Uma revisão da Cochrane concluiu que nenhuma evidência suporta o uso de corticosteroides para prevenir a neuralgia pós-herpética. No entanto, alguns médicos prescrevem corticosteroides orais porque acreditam que essas drogas proporcionam outros benefícios sintomáticos para pacientes. Um estudo demonstrou que a adição de prednisolona ao aciclovir melhorou a cura da erupção cutânea e reduziu a dor moderada a grave, mas não a dor leve produzida durante a fase aguda da doença; no entanto, prednisolona não reduziu a frequência da neuralgia pós-herpética ou o tempo para completar a melhora da dor. Pode-se considerar o uso de prednisona 40-60 mg por via oral ao dia em pacientes com o herpes-zóster com mais de 50 anos de idade que têm dor moderada a grave em apresentação. No entanto, devemos lembrar que a terapia com corticosteroide pode causar efeitos adversos potencialmente graves, a prednisona também não deve ser utilizada em doentes em que a terapêutica esteroide é relativamente contraindicada, tal como em pacientes com diabetes mellitus, osteoporose, ou gastrite. Por final, os corticosteroides jamais devem ser usados sem terapêutica antiviral concomitante.

Outras medidas potencialmente úteis incluem:
-Manter lesões cutâneas limpas e secas para reduzir o risco de superinfecção bacteriana;
-Lavar erupção cutânea com água e sabão e depois secar com cuidado;
-Embeber adstringentes quentes ou frios nas lesões pode ser calmante;
-Considerar usar um curativo estéril, não oclusivo não aderente para proteger as lesões e promover a cura, especialmente em pacientes com herpes-zóster com o aumento da sensibilidade da pele;
-Usar roupas folgadas para o conforto;
-Lembrar que cremes ou pomadas (incluindo aciclovir tópica ou penciclovir) não têm nenhum papel no manejo de herpes-zóster.

Em pacientes com herpes-zóster oftálmico e imunodeprimidos, a terapia com aciclovir endovenoso melhora a evolução clínica. O aciclovir por via intravenosa, de 10 mg / kg a 15 mg / kg, a cada 8 horas, durante 10 a 14 dias (em doentes com função renal normal), seguido de valaciclovir oral, 1 g; 3 vezes por dia, durante 4-6 semanas é indicado nestas situações.

Prevenção

A vacina para a Varicela-zóster é recomendada em todas as crianças e adultos que são soronegativos para os anticorpos do vírus da Varicela-zóster. A vacina ainda é recomendada em pacientes com mais de 60 anos de idade, independente de episódio prévio de varicela, para prevenção do herpes-zóster e tem ainda benefício potencial para prevenção do zóster em pacientes com 50-59 anos de idade.

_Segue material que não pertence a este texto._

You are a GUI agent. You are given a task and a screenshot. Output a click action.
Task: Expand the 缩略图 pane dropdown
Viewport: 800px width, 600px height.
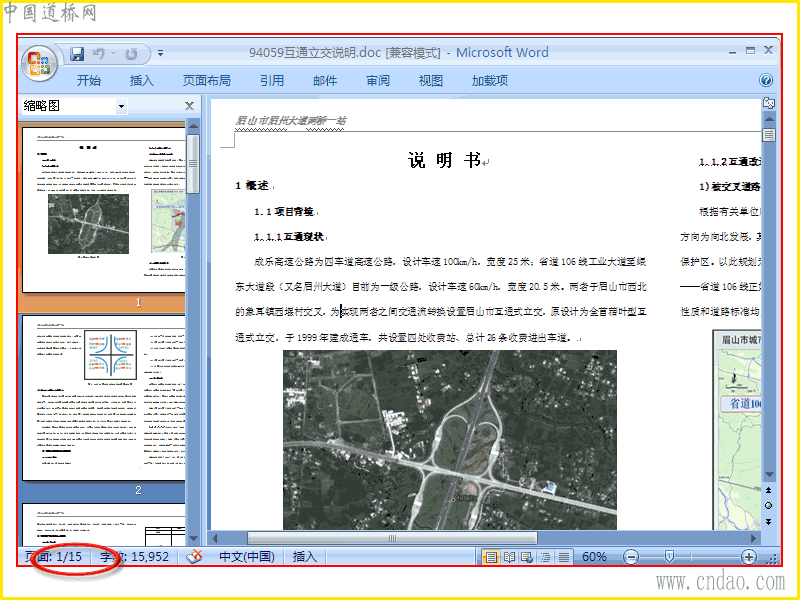121,106
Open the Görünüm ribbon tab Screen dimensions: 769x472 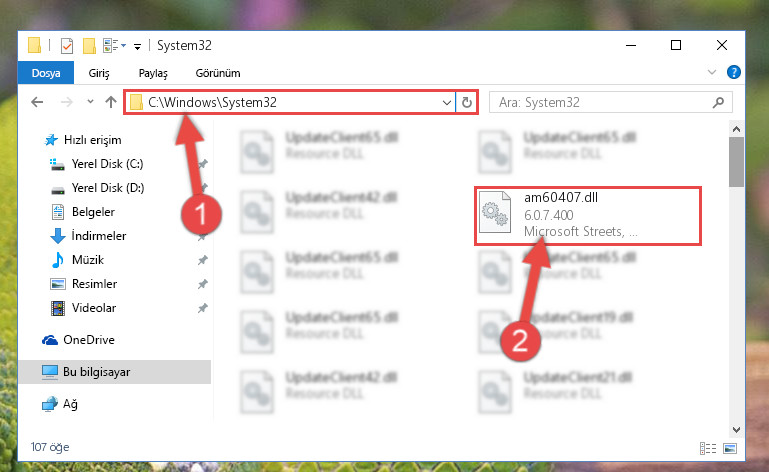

Os medicamentos antivirais, tais como aciclovir e o valaciclovir, não devem ser usados no prazo de 24 horas antes ou 14 dias após a vacinação. A vacina pode ser administrada ao mesmo tempo que a vacina da gripe, sem alterar a resposta imune.

Um estudo com mais de 30.000 adultos com uma história de varicela com maior ou igual a 60 anos de idade, mostrou que a vacina diminuíu a incidência e a gravidade do herpes-zóster e neuralgia pós-herpética. A vacina reduziu o ônus da doença devido ao herpes-zóster em 61,1%, reduziu a incidência de neuralgia pós-herpética em 66,5%, e reduziu a incidência de Herpes- zóster em 51,3%.